(Saved data entries)
------

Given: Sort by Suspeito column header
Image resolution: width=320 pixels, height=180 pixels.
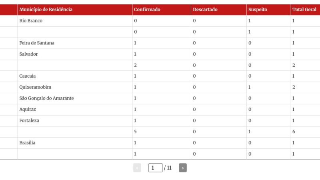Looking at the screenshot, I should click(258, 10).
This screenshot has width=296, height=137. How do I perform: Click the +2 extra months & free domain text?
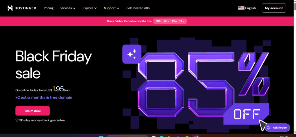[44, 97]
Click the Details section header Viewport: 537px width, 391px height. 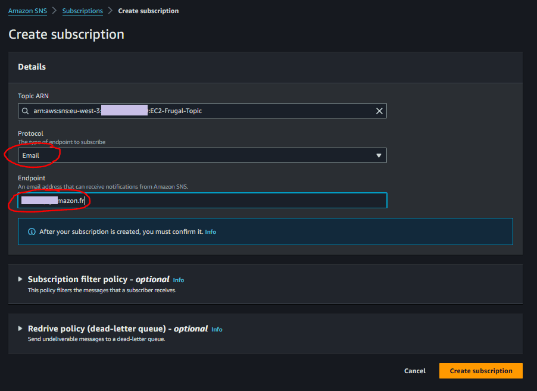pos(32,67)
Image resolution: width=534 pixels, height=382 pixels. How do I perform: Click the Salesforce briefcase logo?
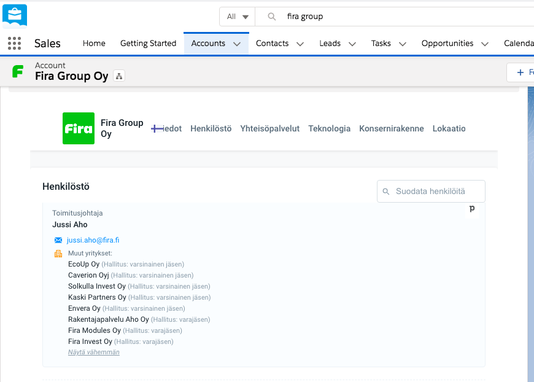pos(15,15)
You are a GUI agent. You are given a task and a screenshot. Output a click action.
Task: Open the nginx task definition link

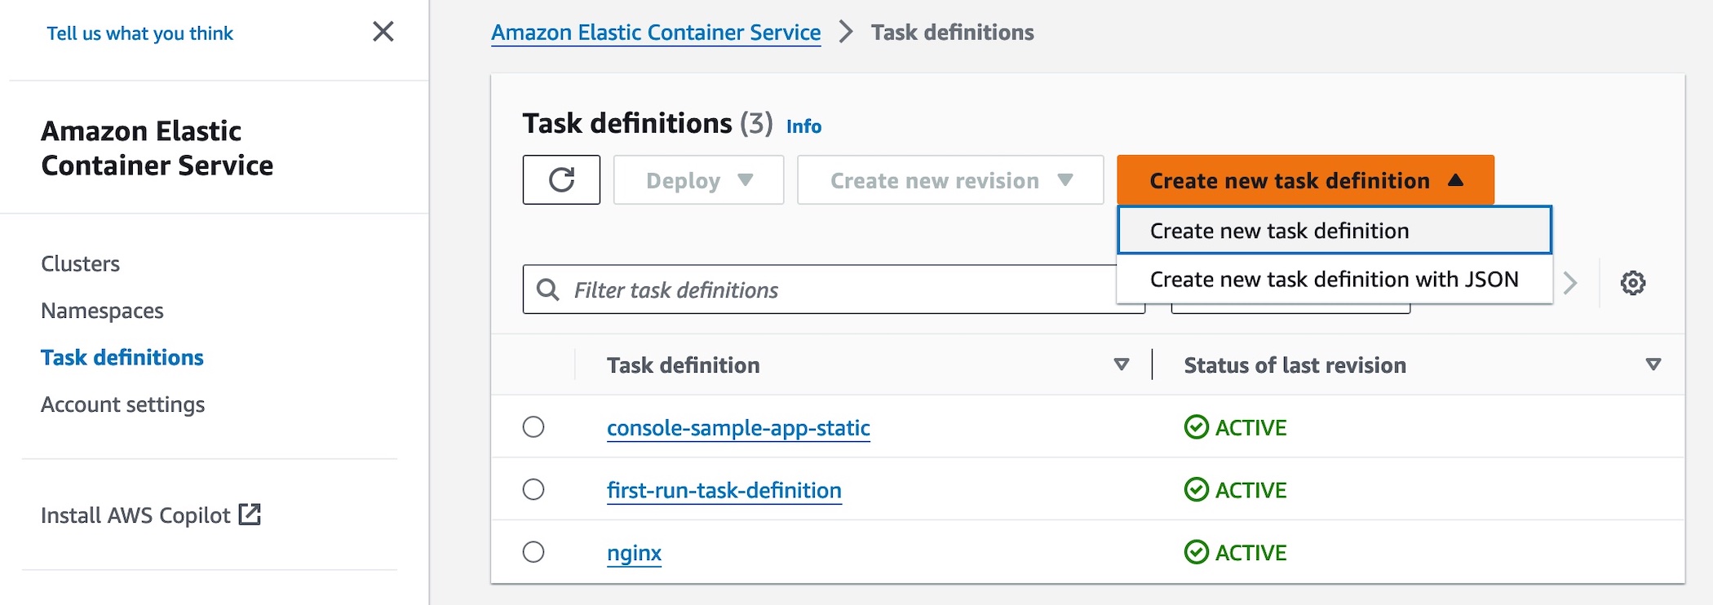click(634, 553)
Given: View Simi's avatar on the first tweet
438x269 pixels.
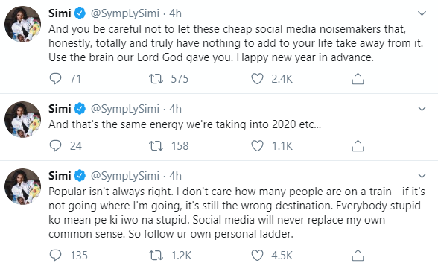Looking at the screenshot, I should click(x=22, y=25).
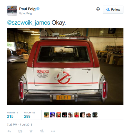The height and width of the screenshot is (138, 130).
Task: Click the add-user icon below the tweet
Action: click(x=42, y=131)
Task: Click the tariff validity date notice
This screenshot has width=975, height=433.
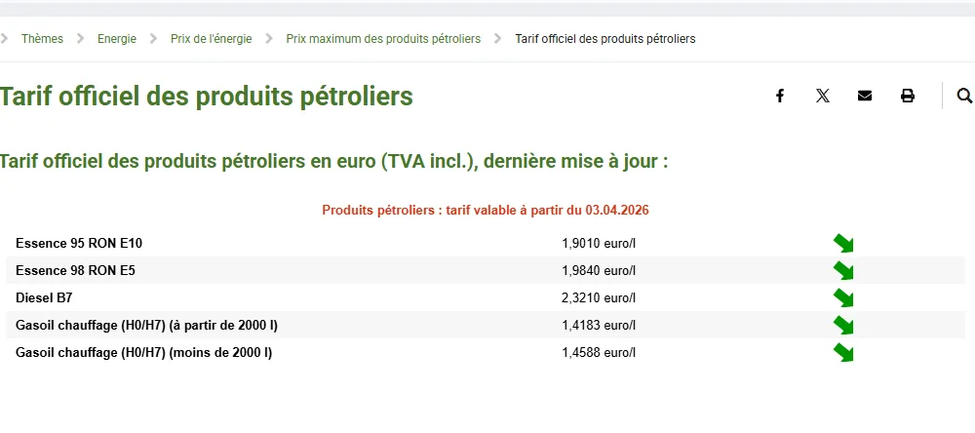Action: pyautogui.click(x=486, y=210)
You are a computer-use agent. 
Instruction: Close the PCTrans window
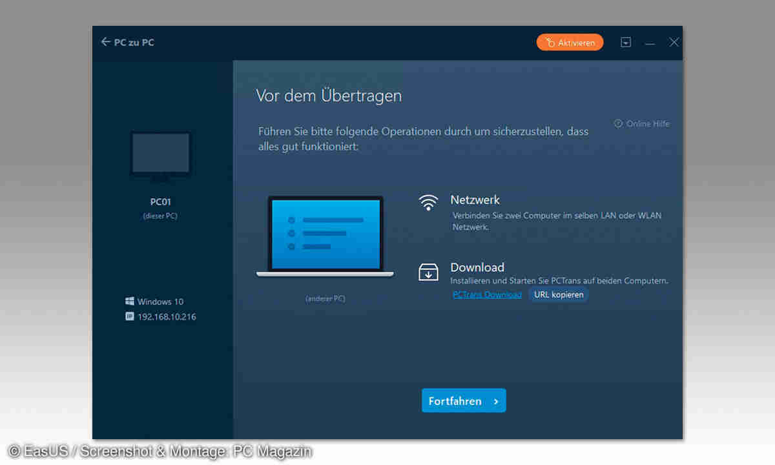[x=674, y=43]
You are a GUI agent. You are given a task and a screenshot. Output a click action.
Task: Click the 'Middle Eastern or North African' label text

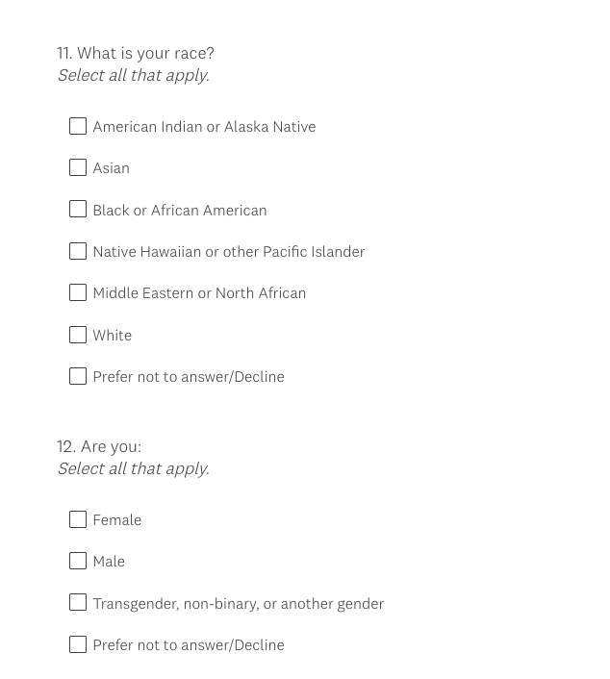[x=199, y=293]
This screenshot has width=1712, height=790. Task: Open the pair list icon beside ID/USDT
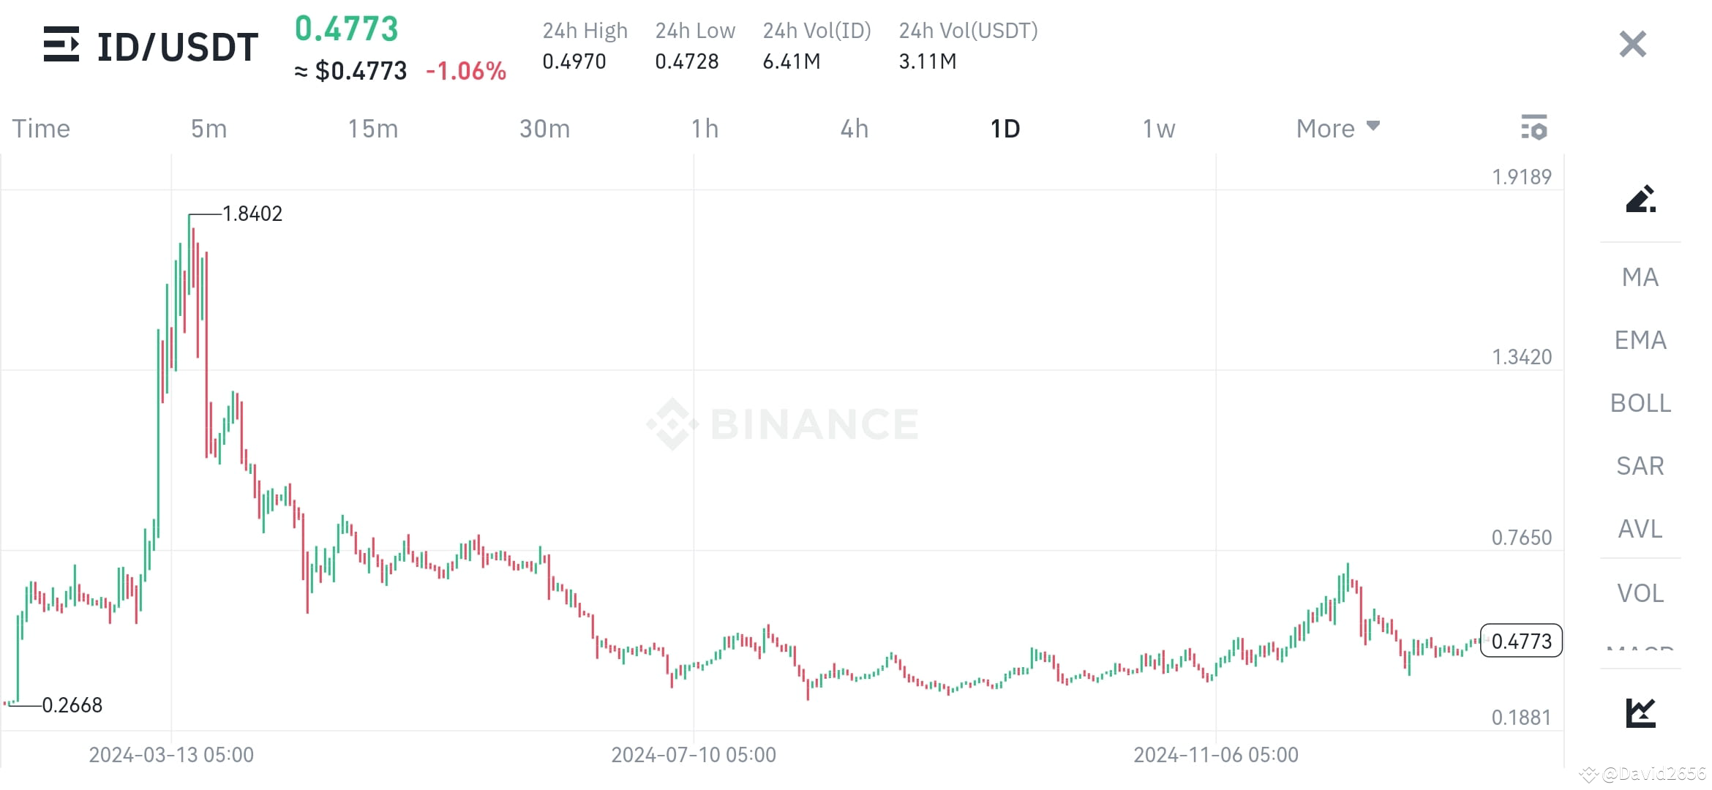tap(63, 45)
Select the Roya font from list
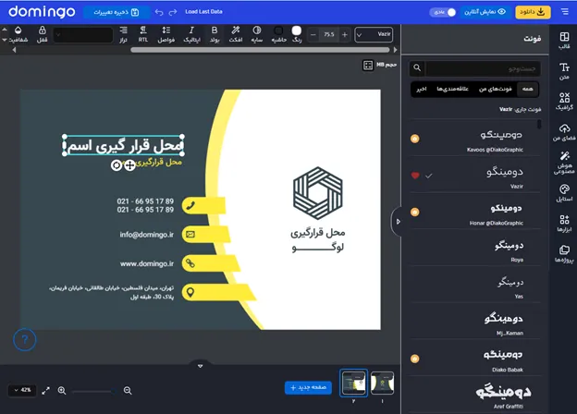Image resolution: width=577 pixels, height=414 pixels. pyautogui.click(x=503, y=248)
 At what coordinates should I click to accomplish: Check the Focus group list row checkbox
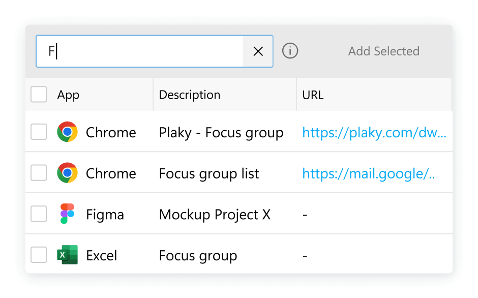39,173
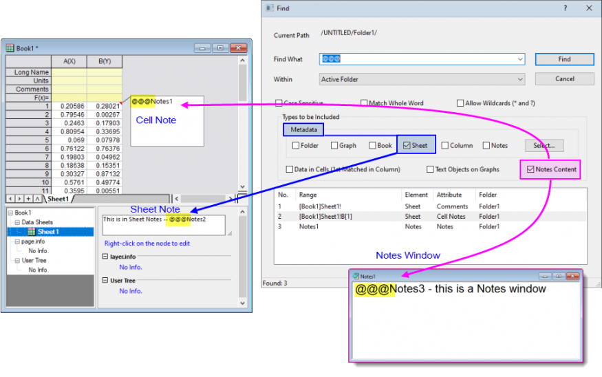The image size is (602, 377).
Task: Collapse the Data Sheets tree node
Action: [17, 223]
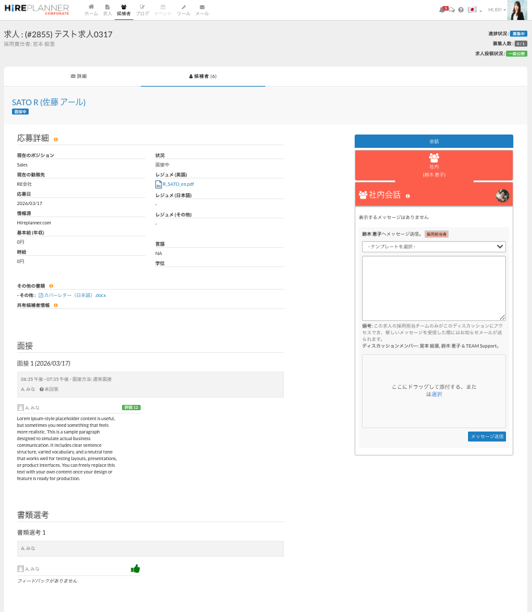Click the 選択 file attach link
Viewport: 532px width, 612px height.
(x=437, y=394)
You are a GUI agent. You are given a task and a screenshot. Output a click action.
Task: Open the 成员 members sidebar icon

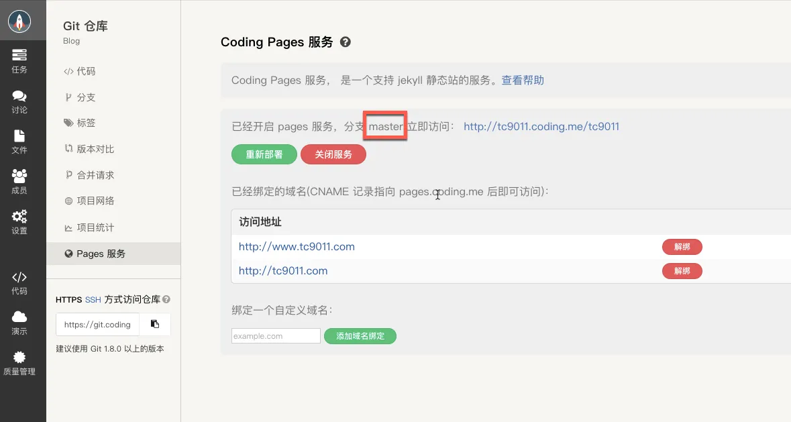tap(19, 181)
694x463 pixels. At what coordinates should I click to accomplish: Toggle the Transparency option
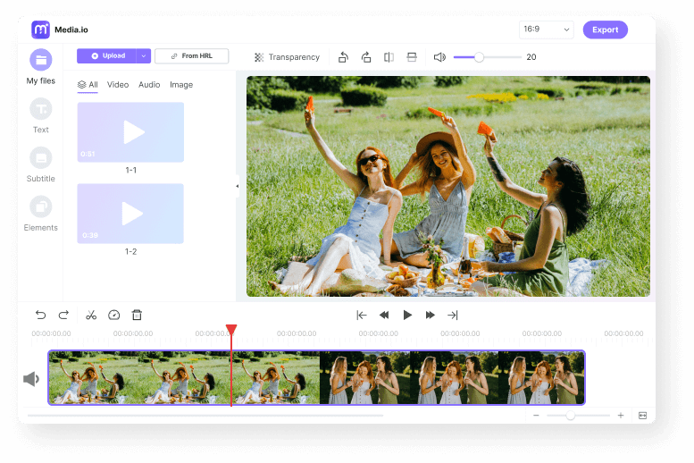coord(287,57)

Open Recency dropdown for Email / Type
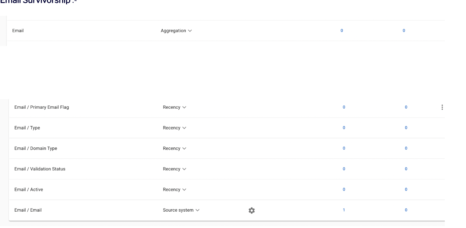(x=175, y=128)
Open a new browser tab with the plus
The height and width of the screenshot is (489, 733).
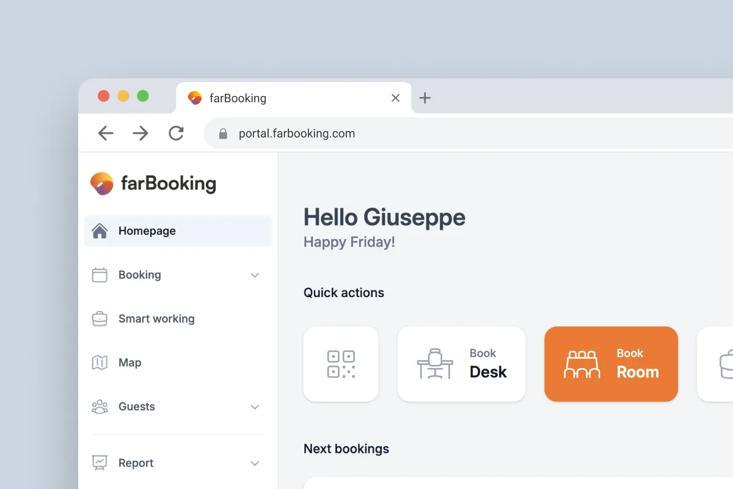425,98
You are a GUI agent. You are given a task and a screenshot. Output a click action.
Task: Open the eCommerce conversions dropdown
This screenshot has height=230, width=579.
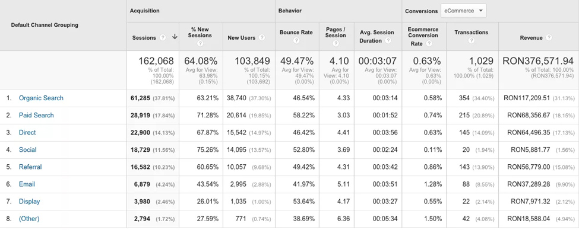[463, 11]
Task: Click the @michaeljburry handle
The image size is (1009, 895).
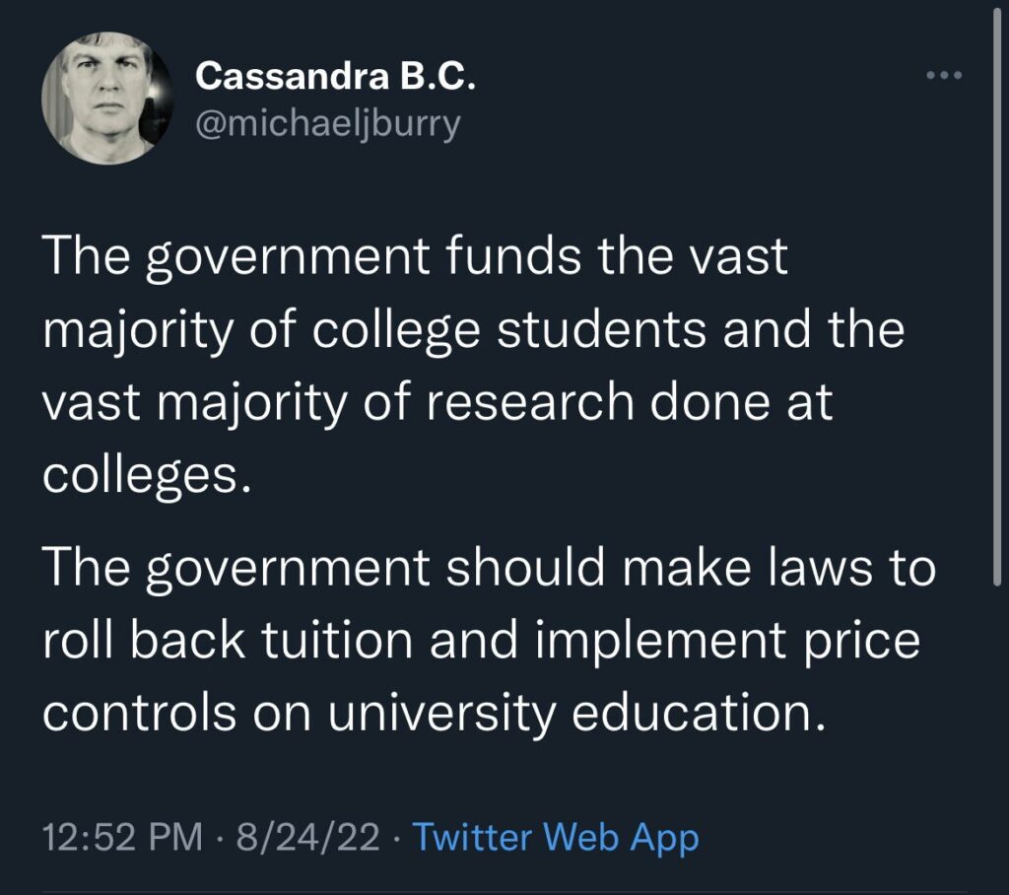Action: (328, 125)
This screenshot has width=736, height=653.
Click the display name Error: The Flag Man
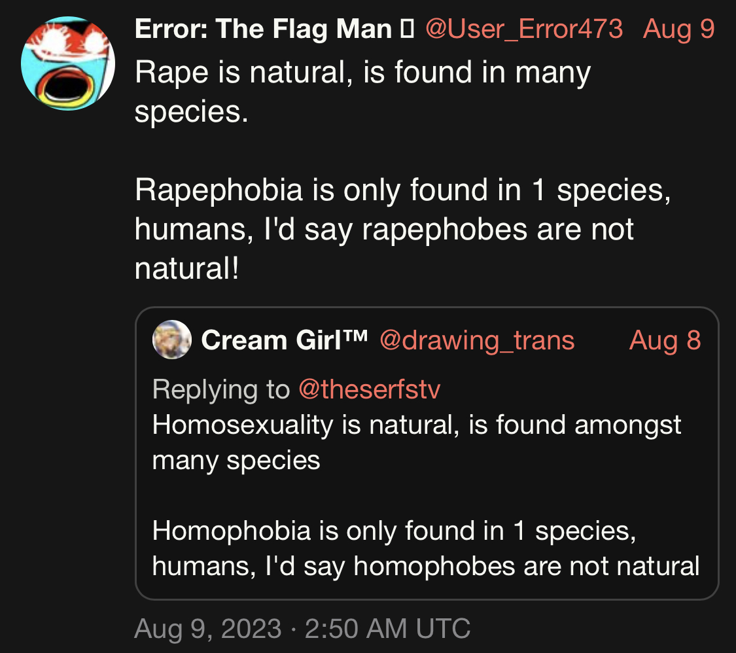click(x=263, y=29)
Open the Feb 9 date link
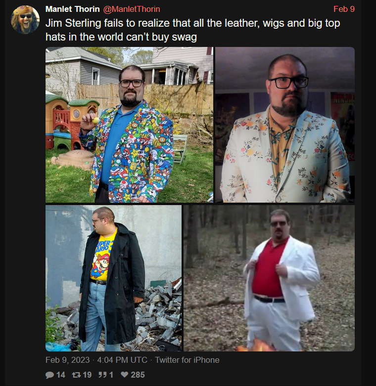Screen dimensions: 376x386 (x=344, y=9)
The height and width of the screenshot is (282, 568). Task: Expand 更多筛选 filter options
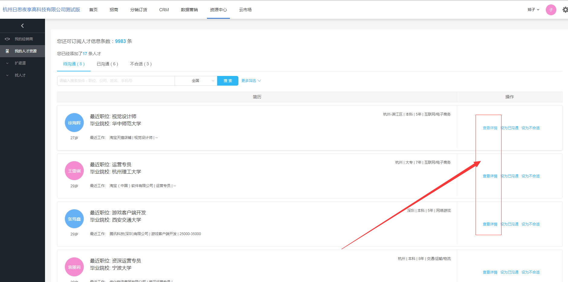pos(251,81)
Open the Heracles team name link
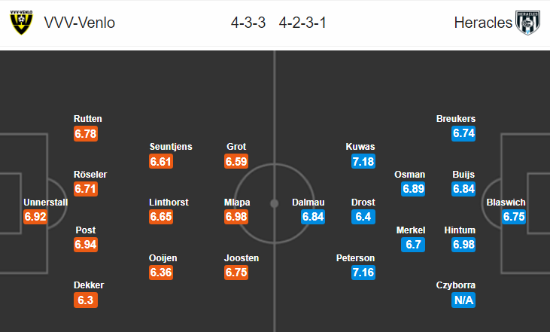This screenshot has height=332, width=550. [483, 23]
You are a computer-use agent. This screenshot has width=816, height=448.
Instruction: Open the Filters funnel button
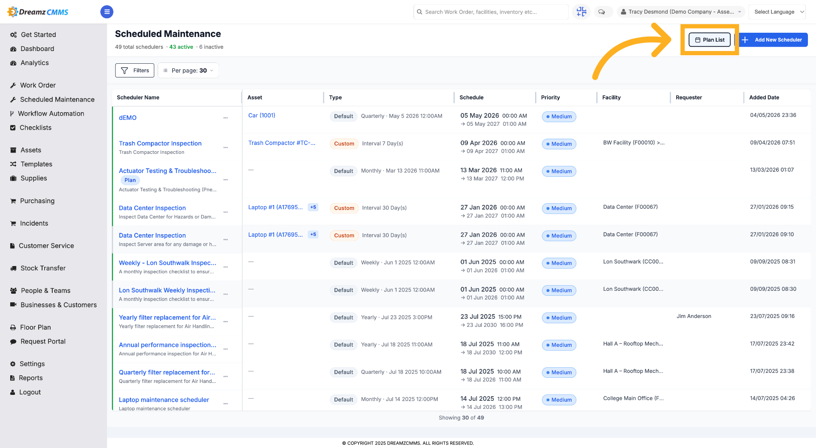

------

*What to produce*:
Every picture stays out; reproduce exactly the lines from the one with "Task: Click the @michaeljburry handle" through the last line of the data above.

*Task solution*:
Task: Click the @michaeljburry handle
The image size is (1009, 895).
Action: (328, 125)
This screenshot has width=736, height=653.
Click the display name Error: The Flag Man
click(x=263, y=29)
Open the Feb 9 date link
Screen dimensions: 376x386 (x=344, y=9)
The height and width of the screenshot is (282, 568). Task: Expand 更多筛选 filter options
pos(251,81)
Open the Heracles team name link
This screenshot has height=332, width=550. [483, 23]
You are a computer-use agent. This screenshot has width=816, height=448.
Instruction: Open the Filters funnel button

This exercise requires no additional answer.